++++ ARTICLE

Single by Macy Gray

from the album The Very Best of Macy Gray
- Released: August 16, 2004
- Recorded: 2003
- Genre: Soul; R&B; disco;
- Length: 3:00
- Label: Epic
- Songwriter(s): Macy Gray; Mike Elizondo;
- Producer(s): Mike Elizondo

Macy Gray singles chronology
| "When I See You" (2003) | "Love Is Gonna Get You" (2004) | "Finally Made Me Happy" (2007) |

Audio
- "Love Is Gonna Get You" on YouTube

= Love Is Gonna Get You (song) =

"Love Is Gonna Get You" (also known as "Love Is Gonna Get Ya") is a song by American singer and songwriter Macy Gray, released as the only single from her greatest hits album, The Very Best of Macy Gray (2004).

++++++++
++++ MATERIAL SUPPLIED

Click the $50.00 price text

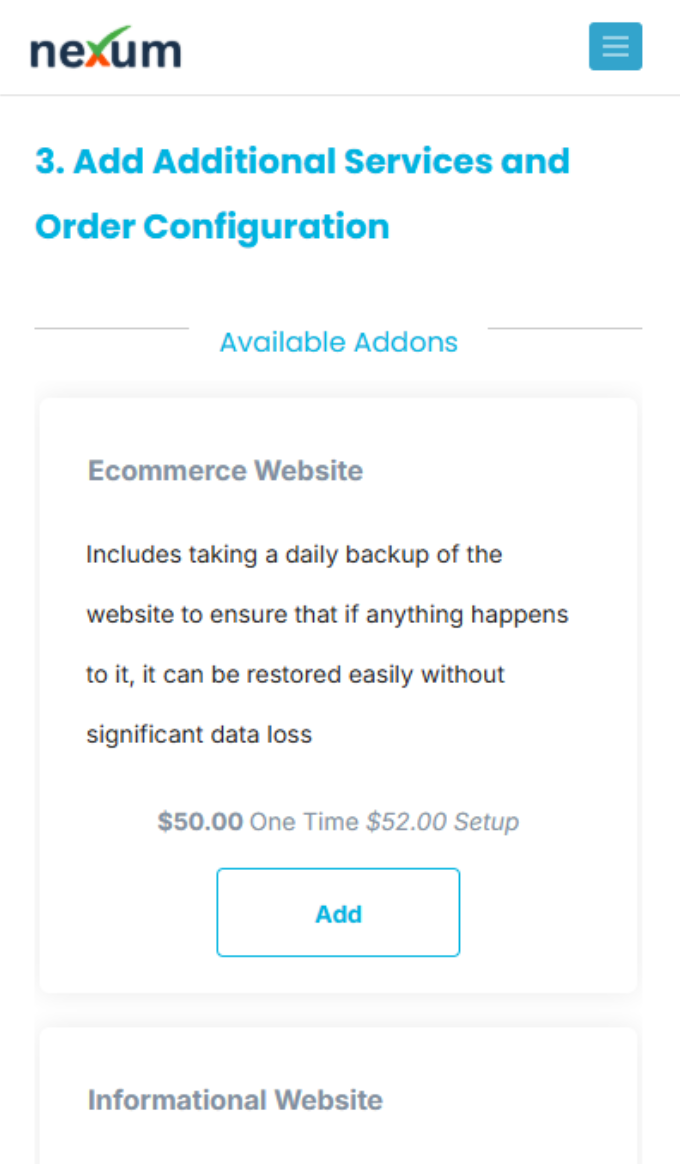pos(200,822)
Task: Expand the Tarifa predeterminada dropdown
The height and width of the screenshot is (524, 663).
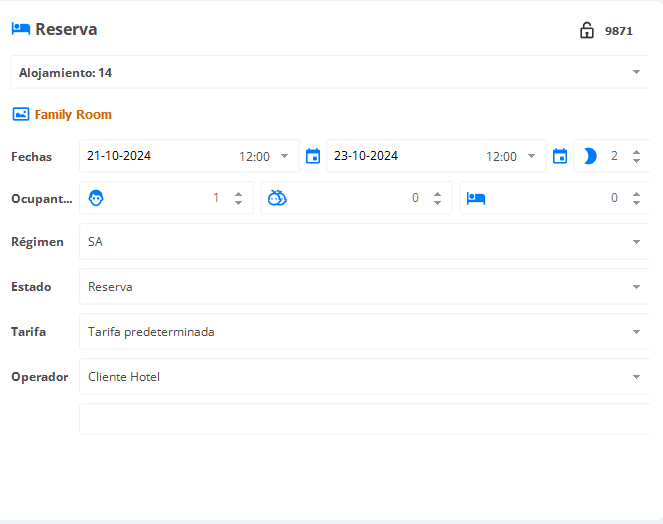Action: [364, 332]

++++++++
++++ MATERIAL SUPPLIED

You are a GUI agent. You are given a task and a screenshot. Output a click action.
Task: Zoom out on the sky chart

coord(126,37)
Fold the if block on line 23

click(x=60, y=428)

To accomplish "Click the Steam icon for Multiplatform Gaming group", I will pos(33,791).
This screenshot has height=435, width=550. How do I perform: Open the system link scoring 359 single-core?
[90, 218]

++++++++

REQUIREMENTS:
(a) According to the article on "Love Is Gonna Get You," which record label released the single?
(b) Return the passage of the "Love Is Gonna Get You" article from "Macy Gray singles" to "Macy Gray (2004).", copied verbatim.

COMPLETE ANSWERS:
(a) Epic

(b)
Macy Gray singles chronology
| "When I See You" (2003) | "Love Is Gonna Get You" (2004) | "Finally Made Me Happy" (2007) |

Audio
- "Love Is Gonna Get You" on YouTube

= Love Is Gonna Get You (song) =

"Love Is Gonna Get You" (also known as "Love Is Gonna Get Ya") is a song by American singer and songwriter Macy Gray, released as the only single from her greatest hits album, The Very Best of Macy Gray (2004).